No Inferno da Divina Comédia de Dante Alighieri, a gula também mostra esta face no personagem Ciacco, o glutão que deleitou-se nos prazeres da mesa e foi sentenciado pelos seus conterrâneos.

O ato de comer para além do necessário tem sido sinalizado no decurso da história, a começar pelo filósofo grego Aristóteles quando lista os vícios humanos, os quais, mais tarde, a Igreja Católica os nomina pecados capitais. A gula, sob a ótica desta doutrina, é o principal pecado, pois dele se originam os demais, no sentido de não conseguir se conter às investidas das outras formas de “gula“: por poder, sexo, dinheiro…
No entanto, segundo estes dogmas, é através da eucaristia que se faz a remissão dos pecados. É por meio desse antropofágico comer e beber do corpo e sangue de Cristo que há a transformação. Mas é preciso lembrar que a diferença entre o comer sagrado e o comer profano está na temperança, na continência. Ouso aqui fazer uma ímpia comparação do ritual eucarístico com um serviço “À la Françoise”, onde a comida tem um elevado grau de perfeição e exige um cerimonial, pois comer é degustar. E a comida sacra, aquela que alimenta o espírito deve ser “degustada “ e ingerida de acordo com os preceitos hieráticos cristãos. No entanto, os mandamentos da Igreja aconselham estar sempre vigilante, pois o pecado mora mesmo ali ao lado, na herege gula.

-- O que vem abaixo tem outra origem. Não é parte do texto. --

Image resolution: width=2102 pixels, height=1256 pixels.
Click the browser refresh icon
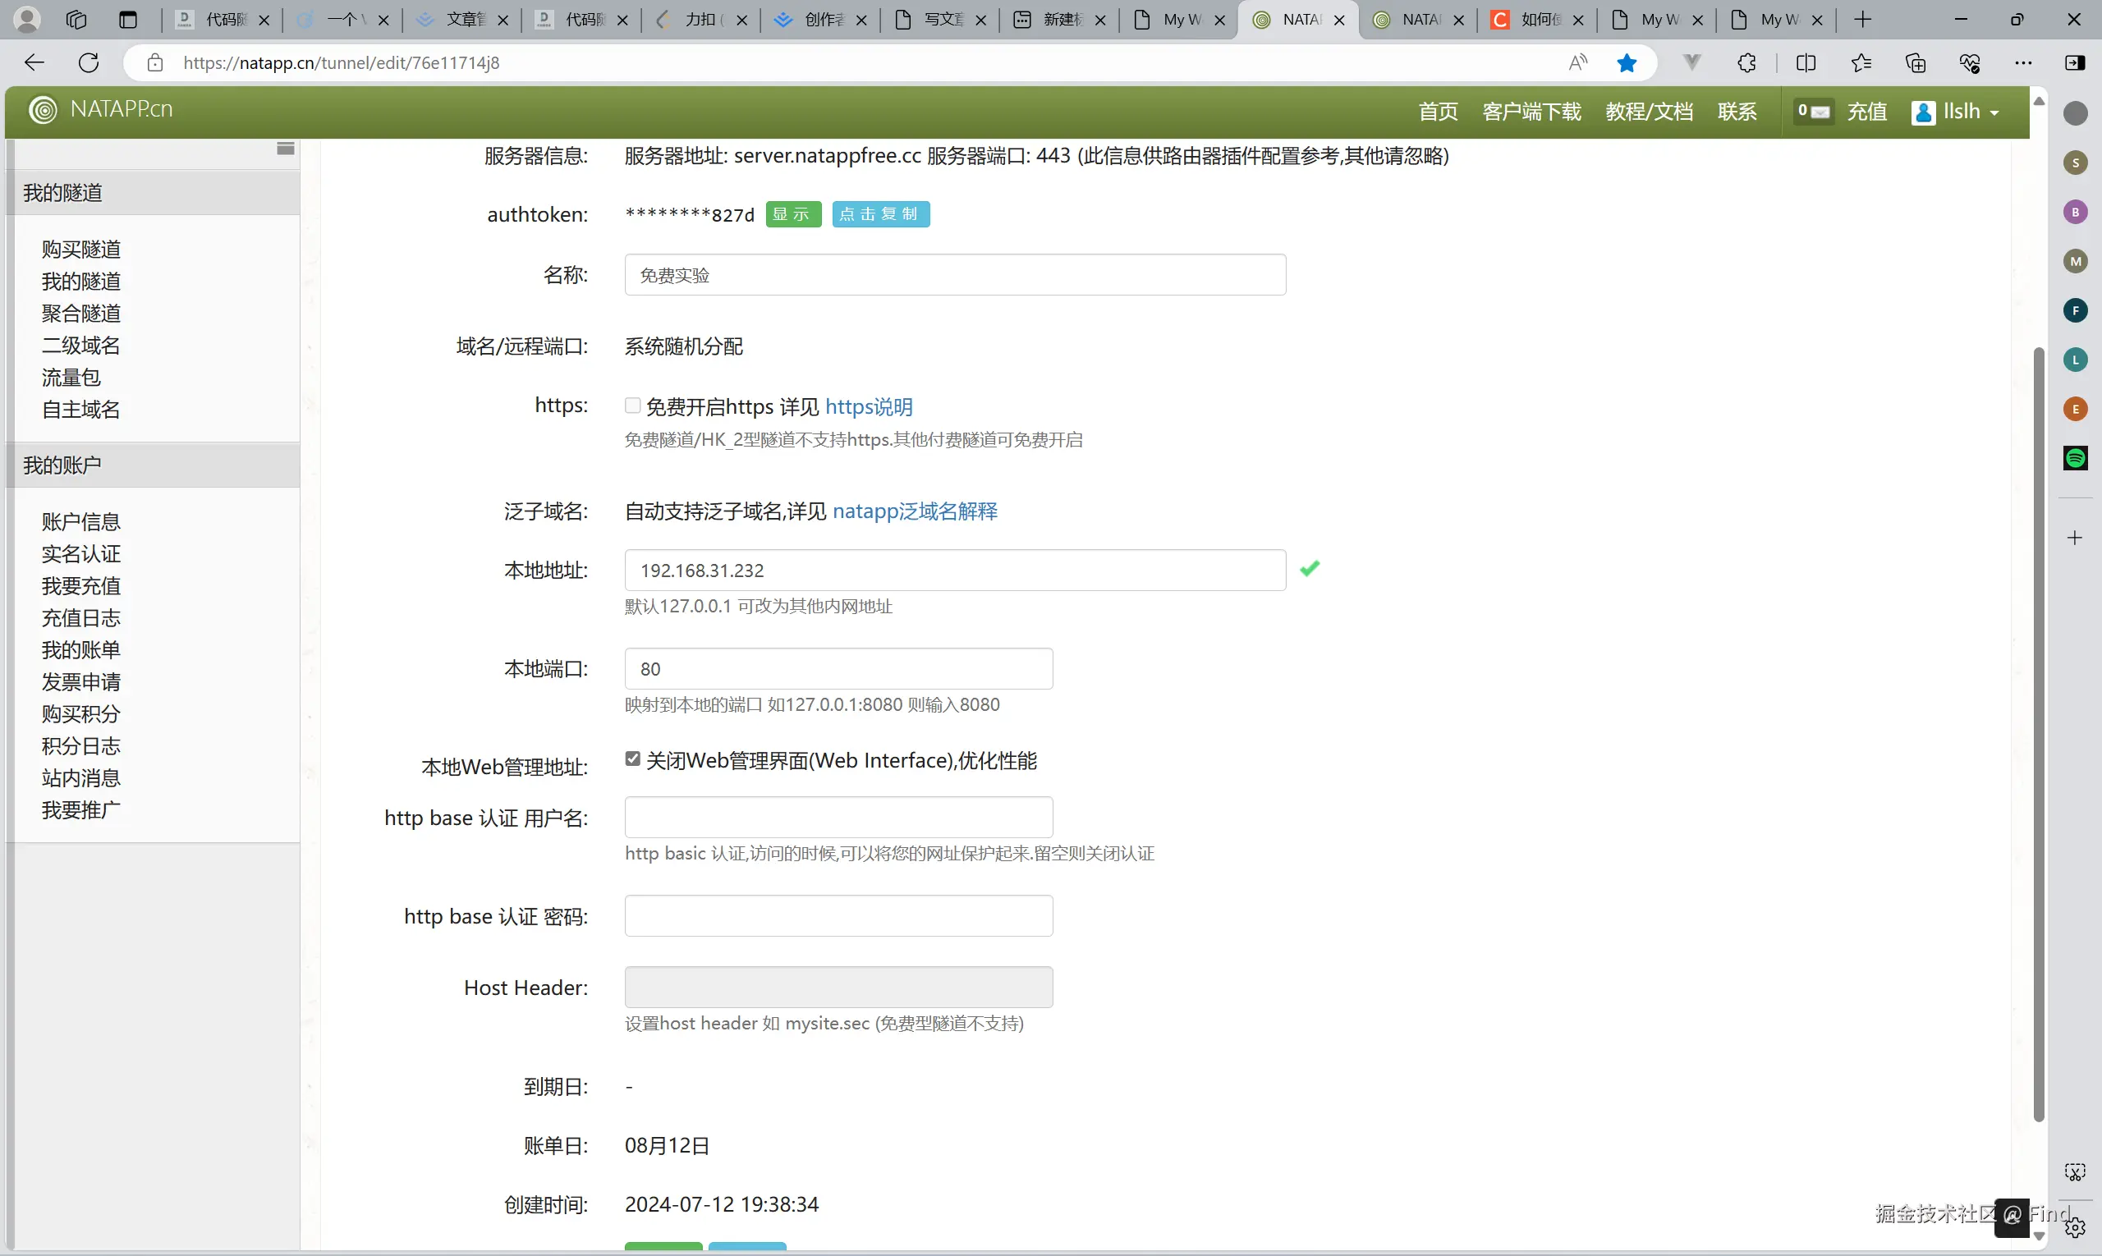tap(89, 63)
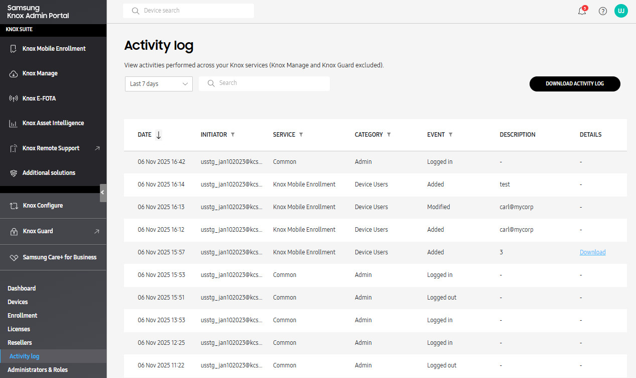The image size is (636, 378).
Task: Click the Download Activity Log button
Action: click(574, 84)
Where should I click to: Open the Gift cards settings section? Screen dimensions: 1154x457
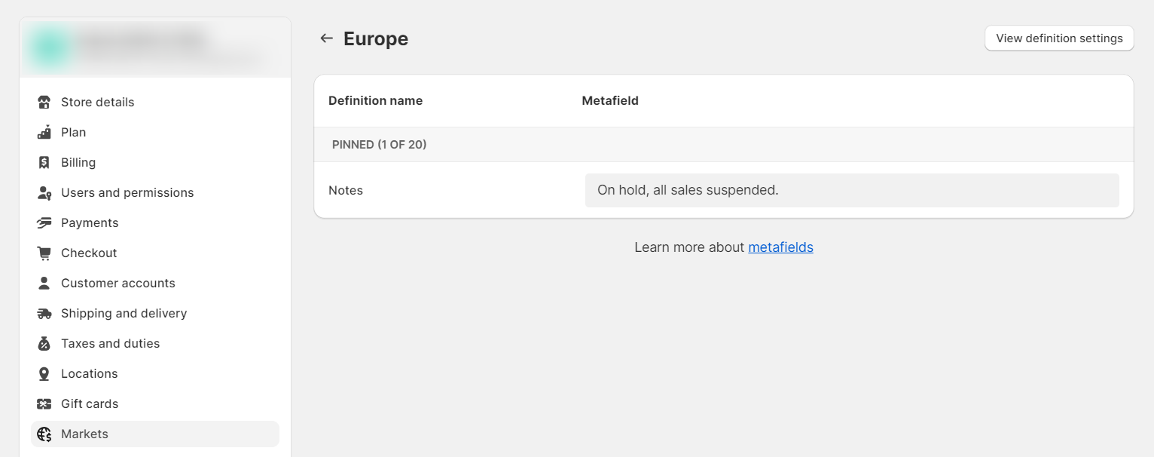[x=89, y=403]
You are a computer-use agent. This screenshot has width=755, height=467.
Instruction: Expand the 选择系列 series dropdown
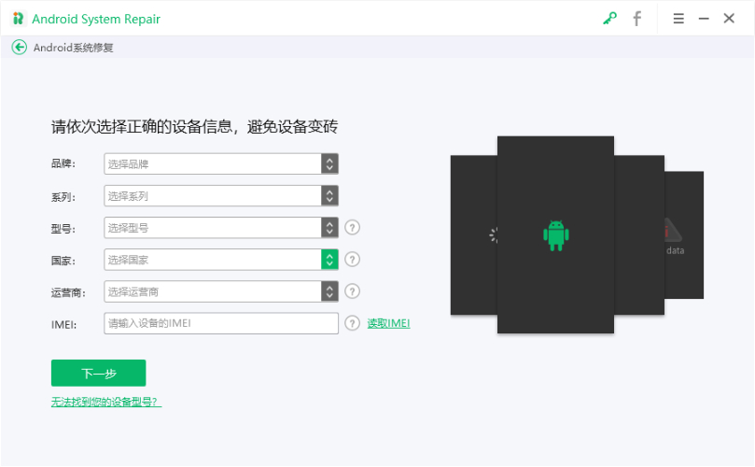point(329,196)
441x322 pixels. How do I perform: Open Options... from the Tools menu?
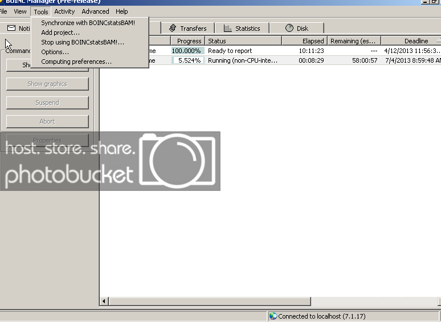pos(55,52)
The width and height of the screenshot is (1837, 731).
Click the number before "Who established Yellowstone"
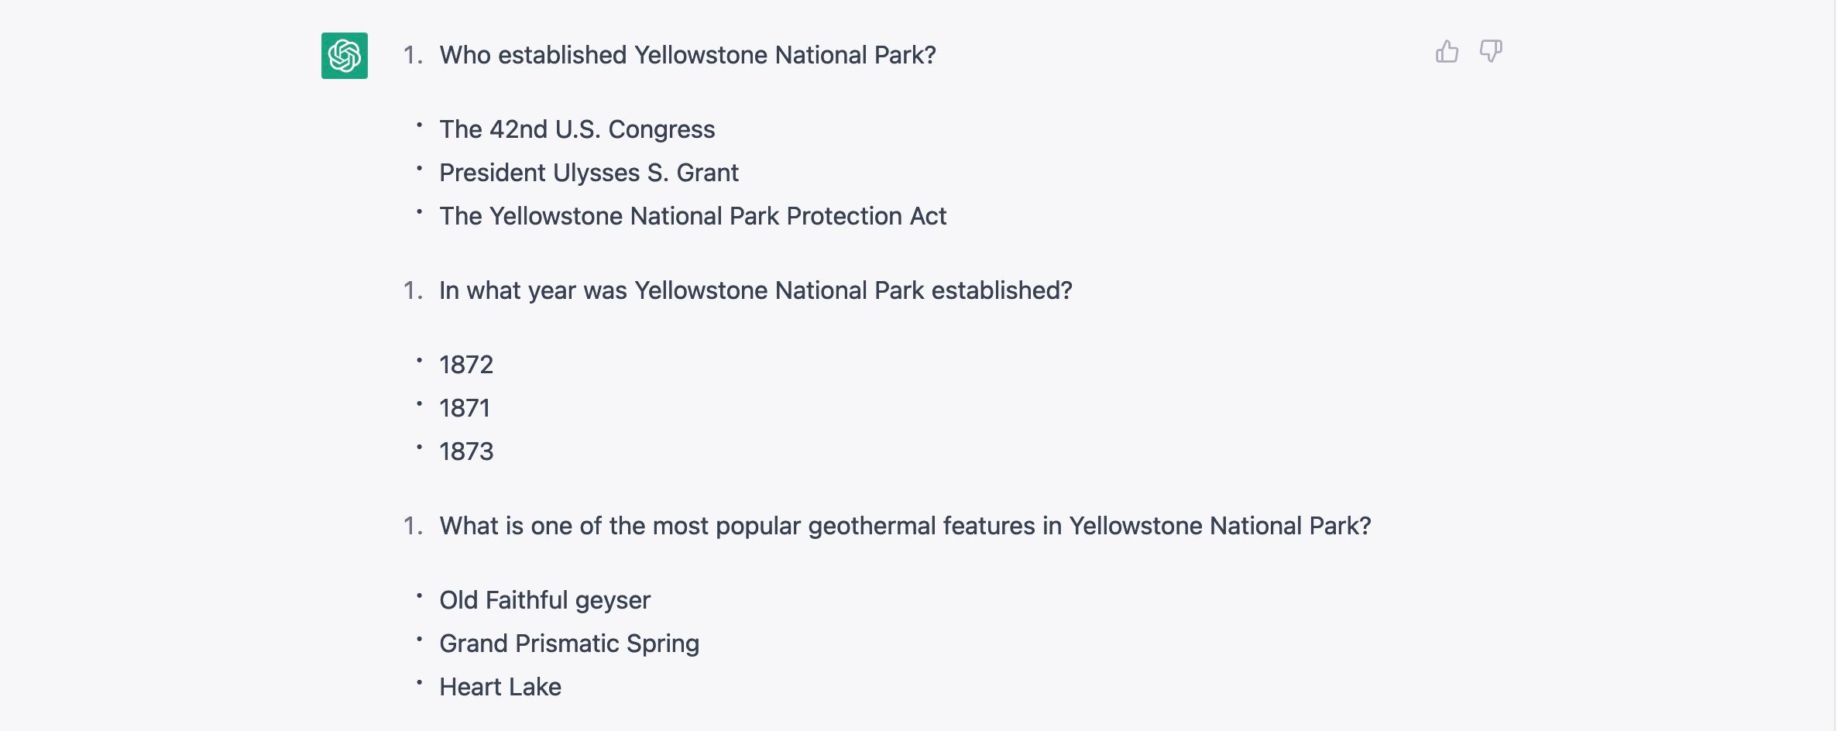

Foi inspirado neste contexto religioso medieval, onde se apregoava a chegada do Juízo Final, instaurando um cenário repleto de medos e incertezas, que Hieronymus Bosch (Jeroen van Aeken) artista holandês, pintou Os Sete Pecados Mortais e os Quatro Novíssimos do Homem. Numa época onde poucos sabiam ler e escrever, é através da imagem que as mensagens são transmitidas, e tal como salvo-condutos, carregam a função pedagógica de mostrar o caminho da virtuosidade, sendo no discurso da Igreja que o homem medieval irá se apegar como “tábua de salvação”.

Pintura de Hieronymus Bosch. Na imagem superior, vista geral da obra intitulada Os Sete Pecados Mortais e os Quatro Novíssimos do Homem. Na inferior, o destaque para o pecado da gula. A obra está no Museu do Prado em Madrid .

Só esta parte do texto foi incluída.